Experience is the best teacher, katanya. Pengalaman adalah guru terbaik. Banyak orang setuju dan pernyataan itu emang benar. Sayangnya, 'guru' satu ini merupakan jenis guru yang pasti tega sama muridnya: karena mereka ngasih ujian dulu, lalu pembelajarannya belakangan.
‘Model pembelajaran’ macam ini
pun nggak mengenal kata selesai, sesuai dengan ungkapan, “Tuntutlah ilmu sejak
dalam buaian hingga liang lahat”. Alias nggak mengenal kata berhenti. Tiap fase
hidup dan peristiwa bisa jadi ‘bahan ajar’ yang diambil hikmahnya.

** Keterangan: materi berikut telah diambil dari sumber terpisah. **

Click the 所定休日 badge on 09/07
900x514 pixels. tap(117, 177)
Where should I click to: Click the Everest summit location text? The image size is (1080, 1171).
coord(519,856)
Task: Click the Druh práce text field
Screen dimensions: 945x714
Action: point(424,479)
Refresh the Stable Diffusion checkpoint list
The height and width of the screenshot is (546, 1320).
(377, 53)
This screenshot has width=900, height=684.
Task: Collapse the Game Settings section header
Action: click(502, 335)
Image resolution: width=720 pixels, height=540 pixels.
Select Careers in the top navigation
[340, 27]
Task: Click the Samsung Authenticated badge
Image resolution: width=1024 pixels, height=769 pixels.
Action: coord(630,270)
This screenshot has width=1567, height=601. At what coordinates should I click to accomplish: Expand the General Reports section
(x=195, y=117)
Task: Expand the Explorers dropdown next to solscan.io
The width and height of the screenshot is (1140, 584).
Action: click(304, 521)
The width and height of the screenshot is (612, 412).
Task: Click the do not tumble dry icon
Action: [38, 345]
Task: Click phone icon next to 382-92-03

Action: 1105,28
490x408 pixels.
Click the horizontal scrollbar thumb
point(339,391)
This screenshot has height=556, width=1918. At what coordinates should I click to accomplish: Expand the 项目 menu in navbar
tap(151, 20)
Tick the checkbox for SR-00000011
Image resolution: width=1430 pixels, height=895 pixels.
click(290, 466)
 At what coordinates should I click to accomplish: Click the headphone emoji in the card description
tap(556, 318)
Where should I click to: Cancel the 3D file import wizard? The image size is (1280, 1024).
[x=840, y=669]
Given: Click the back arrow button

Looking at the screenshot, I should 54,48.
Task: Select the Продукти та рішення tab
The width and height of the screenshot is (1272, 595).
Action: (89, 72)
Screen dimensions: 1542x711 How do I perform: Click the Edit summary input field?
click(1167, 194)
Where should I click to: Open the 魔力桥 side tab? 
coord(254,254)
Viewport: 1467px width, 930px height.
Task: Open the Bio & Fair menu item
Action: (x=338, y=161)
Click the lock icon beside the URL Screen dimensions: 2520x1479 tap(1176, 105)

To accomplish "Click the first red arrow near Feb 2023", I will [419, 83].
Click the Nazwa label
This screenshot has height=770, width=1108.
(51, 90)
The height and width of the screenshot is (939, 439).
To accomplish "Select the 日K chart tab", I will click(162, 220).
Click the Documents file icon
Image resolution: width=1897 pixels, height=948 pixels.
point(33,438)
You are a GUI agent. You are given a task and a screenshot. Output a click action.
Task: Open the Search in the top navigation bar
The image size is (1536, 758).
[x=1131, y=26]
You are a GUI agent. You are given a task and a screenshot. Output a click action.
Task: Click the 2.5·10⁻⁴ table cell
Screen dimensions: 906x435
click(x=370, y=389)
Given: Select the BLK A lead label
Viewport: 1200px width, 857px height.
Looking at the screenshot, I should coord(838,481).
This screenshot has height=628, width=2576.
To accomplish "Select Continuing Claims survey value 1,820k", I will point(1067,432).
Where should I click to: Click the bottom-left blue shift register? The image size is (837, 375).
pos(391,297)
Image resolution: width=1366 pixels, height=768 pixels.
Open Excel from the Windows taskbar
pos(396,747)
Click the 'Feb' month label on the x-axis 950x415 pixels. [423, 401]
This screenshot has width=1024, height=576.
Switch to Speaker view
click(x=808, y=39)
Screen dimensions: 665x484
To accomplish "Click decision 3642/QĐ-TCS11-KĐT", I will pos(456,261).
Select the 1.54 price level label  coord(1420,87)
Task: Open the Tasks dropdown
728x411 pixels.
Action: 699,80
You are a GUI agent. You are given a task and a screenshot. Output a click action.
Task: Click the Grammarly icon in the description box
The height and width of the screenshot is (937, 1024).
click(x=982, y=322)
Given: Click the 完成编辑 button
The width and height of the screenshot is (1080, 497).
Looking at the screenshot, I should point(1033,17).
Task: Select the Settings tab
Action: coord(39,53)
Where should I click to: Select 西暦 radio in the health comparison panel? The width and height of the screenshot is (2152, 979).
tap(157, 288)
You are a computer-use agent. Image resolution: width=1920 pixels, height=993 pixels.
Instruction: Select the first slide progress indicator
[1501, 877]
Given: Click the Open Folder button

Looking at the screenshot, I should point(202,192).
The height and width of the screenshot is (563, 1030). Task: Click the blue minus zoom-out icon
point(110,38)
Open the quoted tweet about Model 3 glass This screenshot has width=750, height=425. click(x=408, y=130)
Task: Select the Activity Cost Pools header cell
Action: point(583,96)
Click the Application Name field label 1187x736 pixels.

Sama seperti peristiwa-peristiwa
lain dalam hidup, perjalanan juga menyimpan pelajaran. Bahkan hal-hal yang ‘nggak
hidup’—atau sering nggak kita anggap sebagai subjek dan hanya objek—bisa banget jadi
sumber pembelajaran.
AWAL ‘PERJALANAN SEBAGAI PEMBELAJARAN’
Di zaman sekarang, kita bisa
bebas jalan-jalan ke mana pun dan kapan pun. Di zaman duluuu banget, perjalanan
cuma dilakukan untuk hal-hal yang penting. Hampir nggak ada perjalanan untuk
wisata, beberapa abad silam. Leisure travel ditengarai muncul baru-baru
aja ketika zaman udah stabil.
Stabil yang dimaksud adalah
hal-hal semacam biaya perjalanan lebih murah, transportasi lebih memadai,
keamanan lebih terjamin, dsb. Makanya kalau kita cari-cari catatan perjalanan zaman
dulu banget, penulisnya seringkali adalah orang-orang yang memang perlu
melakukan perjalanan, contohnya pelaut, pedagang, wartawan, ilmuwan yang cari
bahan riset, murid yang sedang cari guru untuk belajar, dan semacamnya; bahkan
para pengelana yang membawa misi kolonial.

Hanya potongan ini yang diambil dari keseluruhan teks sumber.